#### [Excerpt]
## start
It is instructive to compare our results with recent analysis of QMC data for similar models. Reference65 demonstrated that a rather flat dispersion of Σ(ωn), obtained in QMC simulations, is reasonably well reproduced by Σ(ωn) = ΣT(ωn) + ΣQ(ωn), where both are computed analytically within a metallic QC theory. For that study, a larger coupling $$\bar{g} \sim {E}_{{\rm{F}}}$$ was used to increase the magnitude of the self-energy. The discrepancy between the analytic and QMC self-energies in ref. 65 was ~20%. This was small enough to see that analytic and QMC self-energies have similar dispersion, but still too high to reliably extract ΣQ(ωn) from the QMC data. For the current study, $$\bar{g}$$ is smaller, and typical Σ(ωn)/ωn is roughly five times smaller than in that work. In this situation, we argue that the QC form of ΣQ(ωn) can be extracted from the data.

The structure of the paper is the following. In section “The lattice model, phase diagram and QMC self-energy”, we describe the lattice model for which the QMC simulations have been performed, and present the numerical results for the self-energy. In section “Analytic self-energy at Ising FM-QCP”, we present the analytical results for the self-energy within the self-consistent one-loop analysis. In section “Analysis of QMC data”, we extract ΣQ(ωn) from QMC data and show that for all n > 0 it falls onto the analytic, T = 0 form of ΣQ(ωn). In section “Discussion”, we summarize the results and discuss the implication of this work to other QC cases studied in QMC simulations. We argue that the computational scheme that we proposed can be used as a generic method to extract NFL self-energy at a QCP and can be further extended to study more subtle effects, for example, the flow of the dynamical exponent z.

## Results

### The lattice model, phase diagram, and QMC self-energy

As shown in Fig. 3, we consider a model describing Ising FM fluctuations coupled to a Fermi surface51. The model is implemented on a square lattice with Hamiltonian $$\hat{H}={\hat{H}}_{{\rm{f}}}+{\hat{H}}_{{\rm{s}}}+{\hat{H}}_{{\rm{sf}}}$$ and each part reads

$$\begin{array}{l}{\hat{H}}_{{\rm{f}}}=-t{\sum \limits_{\langle ij\rangle \lambda \sigma} }\left({\hat{c}}_{i\lambda \sigma }^{\dagger }{\hat{c}}_{j\lambda \sigma }+{\mathrm{h.c.}}\right)-\mu {\sum \limits_{i\lambda \sigma }}{\hat{n}}_{i\lambda \sigma },\\ {\hat{H}}_{{\rm{s}}}=-J{\sum \limits_{\langle ij\rangle }}{\hat{s}}_{i}^{z}{\hat{s}}_{j}^{z}-h{\sum \limits_{i}}{\hat{s}}_{i}^{x},\\ {\hat{H}}_{{\rm{sf}}}=-\xi {\sum \limits_{i}}{s}_{i}^{z}({\hat{\sigma }}_{i1}^{z}+{\hat{\sigma }}_{i2}^{z}),\end{array}$$
(1)
## end
#### [Information provided]
## start
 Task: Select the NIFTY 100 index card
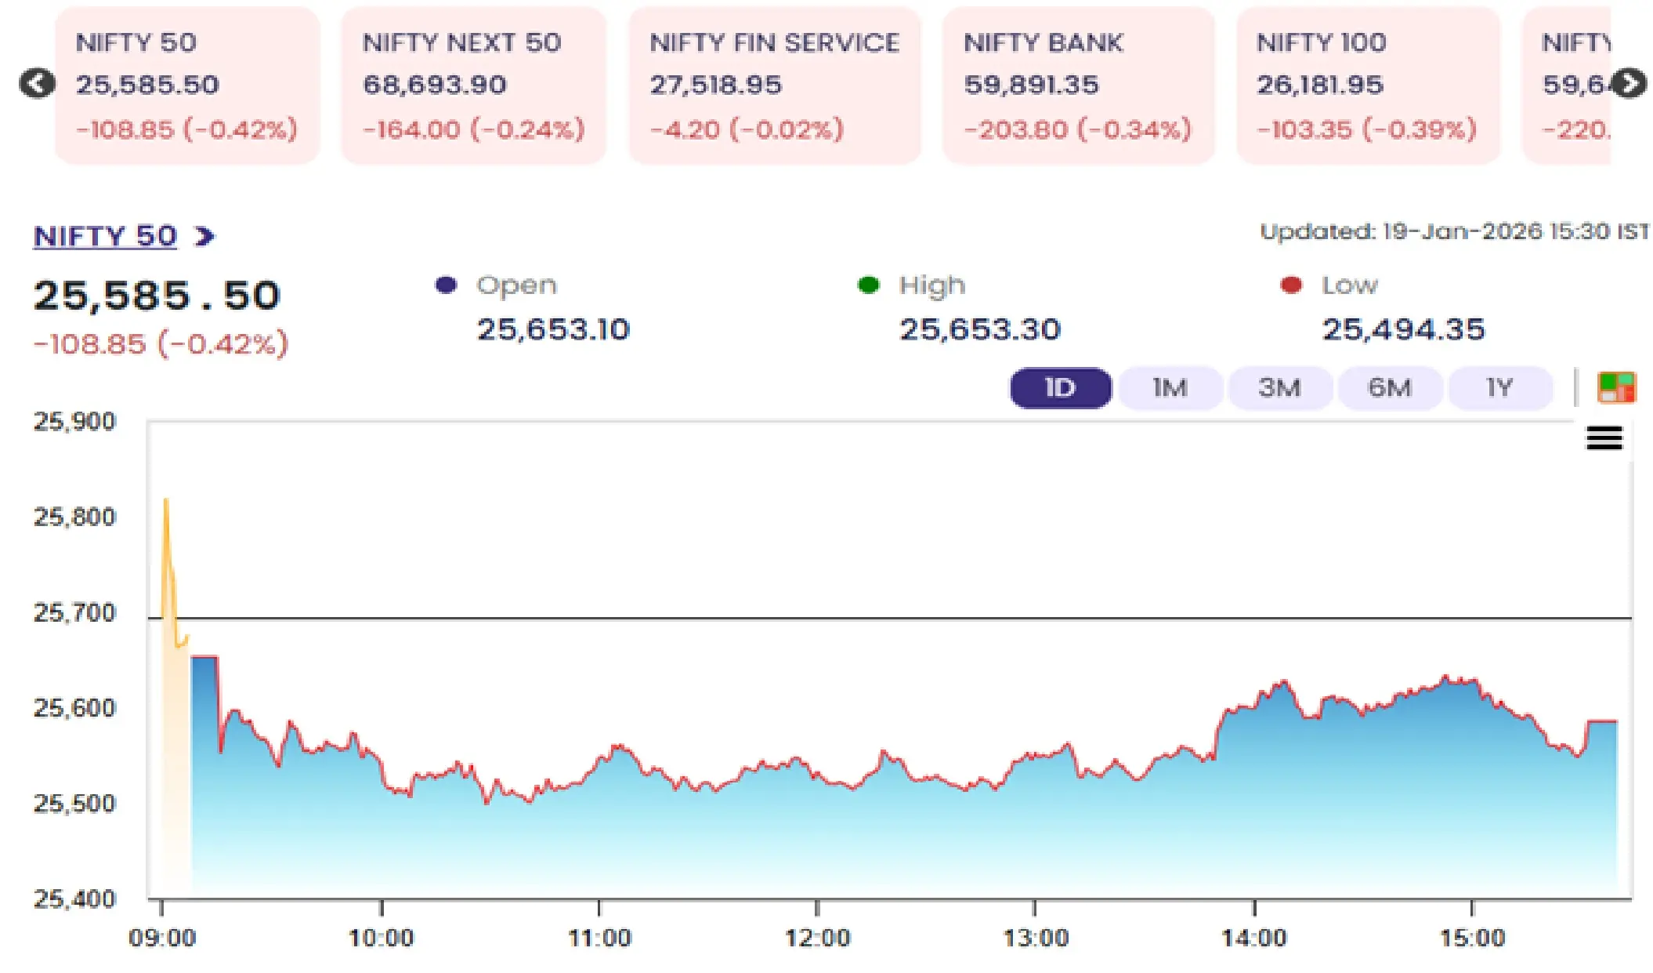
## end
## start
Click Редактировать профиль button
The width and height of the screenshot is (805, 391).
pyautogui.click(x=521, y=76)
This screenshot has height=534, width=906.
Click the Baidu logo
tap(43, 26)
## end
## start
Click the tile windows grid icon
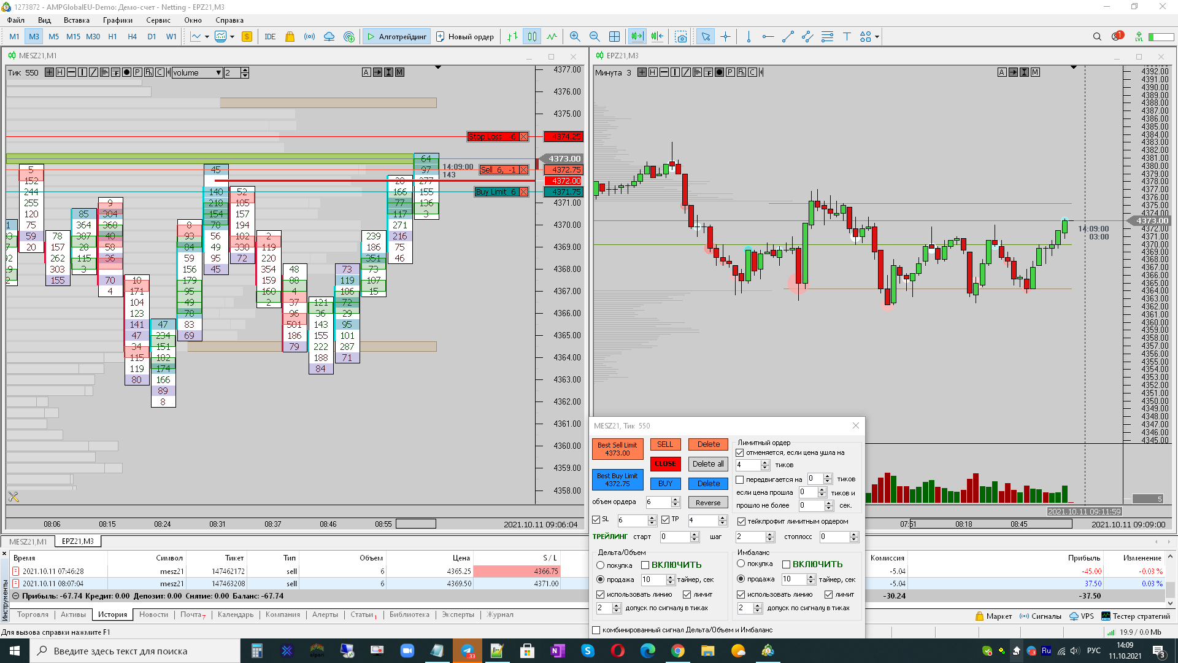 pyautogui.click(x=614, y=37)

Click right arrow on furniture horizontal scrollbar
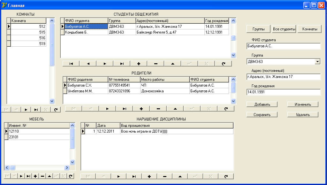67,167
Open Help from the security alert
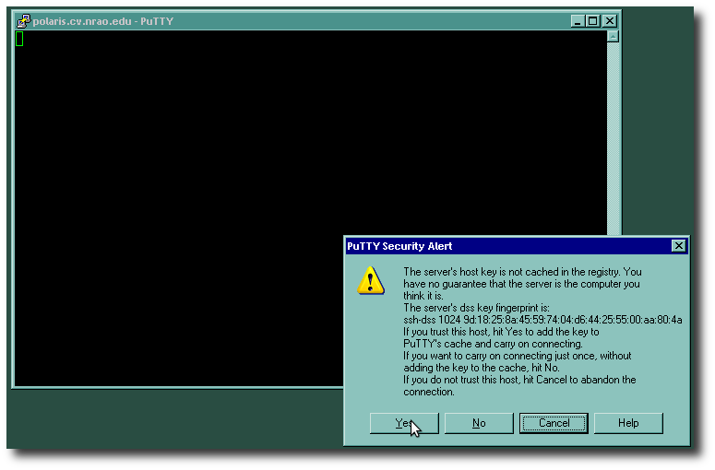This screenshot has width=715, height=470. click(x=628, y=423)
## end
#### [Task set]
a) List every section title that the excerpt names when it describes the structure of the paper.
b) Copy out the records from the line containing "Click the tile windows grid icon" through the line containing "This screenshot has width=715, height=470.", leaving out the pictures.
The excerpt and the records are unrelated material.

#### [Exercise responses]
a)
- The lattice model, phase diagram and QMC self-energy
- Analytic self-energy at Ising FM-QCP
- Analysis of QMC data
- Discussion

b)
Click the tile windows grid icon
 pyautogui.click(x=614, y=37)

Click right arrow on furniture horizontal scrollbar
67,167
Open Help from the security alert
This screenshot has width=715, height=470. click(x=628, y=423)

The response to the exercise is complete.